独自色と迷走のOS/2 3.x

1994年(日本は翌年の1995年)、IBMはバージョン3.0に当たるOS/2 Warp V3をリリースしました。これまでのイメージを払拭すると同時に自社オリジナルのOSであることを強調するため、開発コード名の「Warp」をそのまま製品名に使用しています。自社製オフィススイートのIBM Worksをバンドルし、ビジネスユーザーが購入直後から使用可能な構成を選択しました。

また、前バージョンと同じく二つのバージョンを用意。HDD内のWindows OSを検出してWindowsアプリケーションを自動的にサポートする「Red Spine(赤箱)」と、独自改良を行ったWIN-OS/2によって、Windowsアプリケーションの実行を可能にする「Blue Spine(青箱)」が存在しました。いずれもパッケージのデザインから付けられたバージョン名ですが、前述のとおりIBMとMicrosoftは既に袂をわかった状態。それでも、Windows OSに関連する機能を備えたのは、当時発売されていたパーソナルコンピューターの大半がWindowsをプリインストールされていたからでしょう(図05)。

図05 OS/2 Warp V3のスタートアップ画面。イラスト部分は前バージョンを継承しています

外観的にはさほど変化がなかったOS/2 Warp V3ですが、内部的には前バージョンで推し進めていた32ビット化をさらに拡大しており、1994年当時としては数少ない個人が気軽に使用できる完全32ビットOSの一つでした。また、翌年の1995年中盤には、OS/2 Warp V3 Connectというネットワーク機能を備えたバージョンをリリース。NetwareやTCP/IPをサポートし、ネットワーク時代の到来を直接肌で感じることができました(図06)。

*記録データ*
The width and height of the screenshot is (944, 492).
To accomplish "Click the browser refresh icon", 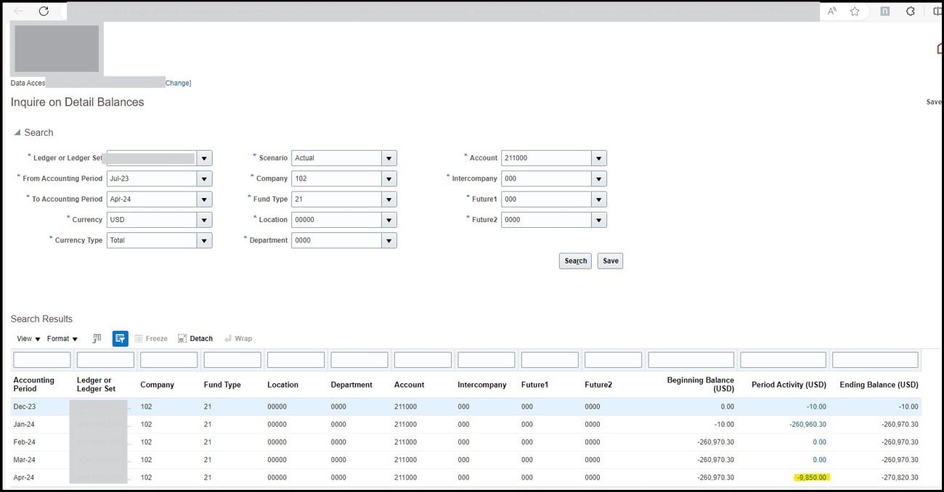I will [44, 12].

*課題の指示*
1. OS/2 Warp V3についての文章にある次の文を英語に訳すこと。「自社製オフィススイートのIBM Worksをバンドルし、ビジネスユーザーが購入直後から使用可能な構成を選択しました。」
2. OS/2 Warp V3についての文章をもとに、次の問いに答えること。
(a) 製品名にそのまま使われた開発コード名は何か。
(b) 「Blue Spine(青箱)」は何によってWindowsアプリケーションの実行を可能にしたか。
(c) 1995年中盤にリリースされた、ネットワーク機能を備えたバージョンの名前は何か。
3. OS/2 Warp V3についての文章の続きを、最後の文の後から書くこと。

*課題ごとの解答*
1. It bundled IBM Works, its in-house office suite, and opted for a configuration that business users could use immediately after purchase.

2.
(a) Warp
(b) 独自改良を行ったWIN-OS/2
(c) OS/2 Warp V3 Connect

3.
図06 こちらはネット接続機能を備えたOS2 Warp V3 Connect Red Spineのスタートアップ画面

蛇足ですが、Microsoft側もネットワークに対するアプローチを行っており、NetBIOS上でSMB(Server Message Block)による通信が可能な「Windows for Workgroups 3.1」を1992年に、翌年にはTCP/IPネットワークをサポートする「同3.11」をリリースしていますが、Winsock(ネットワークサービスにアクセスする技術)は別パッケージ。そのため、当時在籍していた編集部ではWindows 3.1にTrumpet Winsockというシェアウェアを導入し、インターネット接続していたように記憶しています。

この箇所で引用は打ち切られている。